The move came after a United Nations-backed team found that 16 Palestinians killed during a shelling at a UN-run school in Gaza on Wednesday were actually killed in an attack. While the UN has previously accused the military of carrying out an “apparently deliberate” attack against the school since it was sheltering say 4,000 displaced Gazans, Israel insists that it is taking all precautions to avoid civilian casualties and holds militants responsible for operating in and near schools and mosques.
As violence escalated, the UN Security Council called for an immediate end to the rocket fire and Israeli strikes Wednesday night, calling for a resumption of calm to permit humanitarian access and care for the sick and wounded. However, the UN’s clumsy moment could not undermine Israel’s self-professed right to defend its citizens, and the military has halted all strikes against Gaza indicative to school premises, even if they are being used as militant hiding spots.
Markedly, the UN watchdog for war crimes was mildly said to investigate Israel, a victory for the international body’s largest and wealthiest member after the UN General Assembly passed a symbolic criticism of the country in November.
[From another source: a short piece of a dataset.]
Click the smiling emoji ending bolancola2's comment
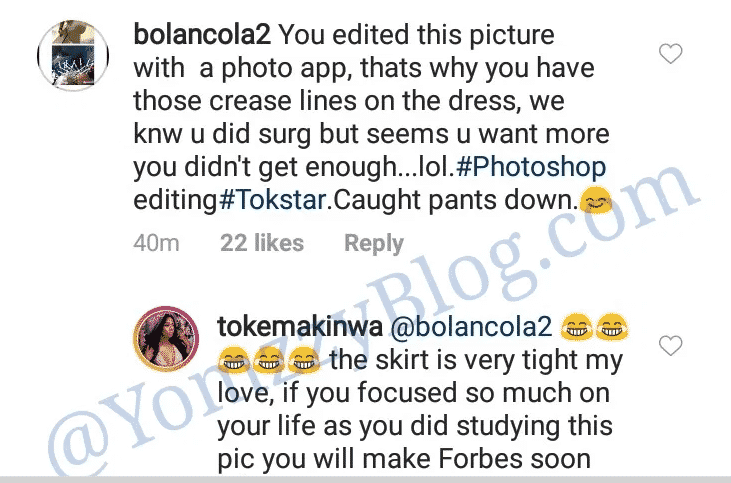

However, Israel’s escalation could threaten the better relations between Tel Aviv, Washington, and the incoming Conservative government of Canada, who premiere Stephen Harper considers strident stalwart of Israel’s best friends abroad after the U.S. It reflects an entirely rational desire to prosecute only those who really have made a concerted and sustained effort to “defame” and “delegitimize” Israel.
There were reports of Palestinians receiving injuries in police violence and clashes with stone throwing. The death of a Palestinian teenager named Nadim Saptawi, 17, could soon gather international momentum since six officers faced charges for unlawfully firing at him through the window of an Israeli police jeep, evidenced by security camera footage that has been made widely available.
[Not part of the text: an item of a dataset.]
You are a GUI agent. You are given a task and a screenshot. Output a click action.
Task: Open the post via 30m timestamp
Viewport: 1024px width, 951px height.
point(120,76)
In addition to that, many people remained skeptical that Israel could halt its crackdown: “If the soldiers came, this place would have been destroyed,” laundryman Saleh Abbas, 62, said as engineers and cleanup crews packed up. “We should go down to the street and thank those who came today because if the soldiers came, this place would have been destroyed.”
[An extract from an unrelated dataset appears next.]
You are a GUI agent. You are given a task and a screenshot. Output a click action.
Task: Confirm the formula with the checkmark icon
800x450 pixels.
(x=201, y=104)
Moreover, Hamas and allied groups launched 23 rockets, some of which targeted the southern city of Ashkelon, implying that the Palestinian group’s de facto cease-fire, which has unraveled spectacularly in recent weeks, appears to have recovered some sort of composure. Indeed, the UN’s call for peace could not quell the rapidly escalating conflict, nor was Israel’s mounting escalation likely to have the same effect. Naftali Bennett, a member of Prime Minister Benjamin Netanyahu’s security cabinet and of the pro-settler Habeyit Hayehudi party, has even declared that Israel must aim for victory, not a ceasefire similar to what followed Israel’s 2008-2009 campaign in Gaza that has effectively come to an end since then.
What the attack means in the final analysis remains to be seen, but the airstrikes highlight Israel’s commitment to its survival as a self-proclaimed haven in the fiery sands of the Middle East. However, it is too soon to say whether Israel’s fatal mistake caused by UN forces, as they insist, could trigger more violence and a ground invasion, or whether it will press forward with its campaign of death and destruction with absolute disregard for innocent lives.